Almost a third of pre-schoolers live in poverty in Miami-Dade County, and a Florida International University researcher cites the high cost of student loans as a contributor to keeping low-income residents here in poverty.
There is no question that a college education is the ladder that can lift Miami’s young people out of poverty and end the cycle for their families. Today’s college graduates earn, on average, 74 percent more than high-school graduates. A more-educated workforce is also important for the state. According to a 2013 report by Georgetown University’s Public Policy Institute, 65 percent of jobs in Florida will require some sort of postsecondary education by 2020.
So with students returning to public schools on Monday, what can be done to ensure that paying for college doesn’t keep Miami-Dade residents hanging from the lowest rung of the socio-economic ladder?
Diamon Sparks graduated in the spring from Miami Norland Senior High. That where she participated in an initiative called College Summit, a national nonprofit that leverages the power of student leadership to create a college-going culture in low-income schools. A key component of the College Summit experience is learning the nuts and bolts of researching the best college to match a student’s academic and financial reality — while plotting a realistic a plan to pay for school. The nonprofit is committed to working with the school system to turn out “smart shoppers” of higher education.
According to a study published by College Summit, the number and percentage of students in the country resorting to loans to finance their education have increased, and their debt burdens have been rising annually.
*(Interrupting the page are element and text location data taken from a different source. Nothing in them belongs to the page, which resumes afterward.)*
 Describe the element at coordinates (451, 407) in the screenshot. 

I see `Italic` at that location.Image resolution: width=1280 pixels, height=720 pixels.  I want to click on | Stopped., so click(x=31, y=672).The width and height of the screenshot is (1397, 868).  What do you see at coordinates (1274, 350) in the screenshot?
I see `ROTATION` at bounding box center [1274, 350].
The number of borrowers increased from 23.3 million in 2005 to 38.8 million by 2012, while at the same time the average student-loan balance increased from $15,651 to $24,803.29. Low-income students are more likely to take out loans from private sources that charge higher interest rates, and low-income students, minority students and college dropouts are more likely to default on their student loans than wealthy, white, college graduates.
When Diamon crossed the stage at Miami Norland in June, she was armed with a high-school diploma, a clear path to attaining a college degree and a plan to pay for her education. She is entering Hillsborough Community College in Tampa soon and plans to transfer from there to Florida State.
Diamon, the first in her family to attend college, passed along to her high-school classmates the college-matching and financial-literacy skills she obtained through College Summit. The need for young people like Diamon to be agents of change in their schools has never been greater. The number of economically disadvantaged students in MDCPS is rising (and at an even-faster pace in Norland) while college-enrollment rates in the state are trending downward. Florida’s college enrollment from 2013 to 2014 decreased by 4.2 percent, the fourth-largest decrease in the nation. The decrease is most dramatic among African Americans.
Our high schools must evolve from being an end unto themselves into effective launch pads for college, career and a higher standard of living. MDCPS understands this, which is why the district has adopted youth-driven intervention strategies, like College Summit, that empower students to help their classmates understand the connection between their education and their future plans. In fact, MDCPS was awarded the Broad Prize for Urban Education in 2012 for its overall performance and student achievement while reducing achievement gaps among low-income students and student of color.
According to College Summit’s reporting, 90 percent of this year’s class of Miami Norland participating seniors submitted at least one college application, a 6 percent increase from last year thanks to the efforts of Diamon and her fellow Peer Leaders. Meanwhile, the nonprofit’s tracking shows 68 percent of Miami Norland 12th graders touched by the program completed the Free Application for Student Aid (FAFSA). MDCPS’s average completion rate is 43 percent, so this is a welcome and encouraging improvement.
Christopher Norwood is chair of the city of Miami Education Advisory Board. Raquel Figueroa is the director of College Summit Florida.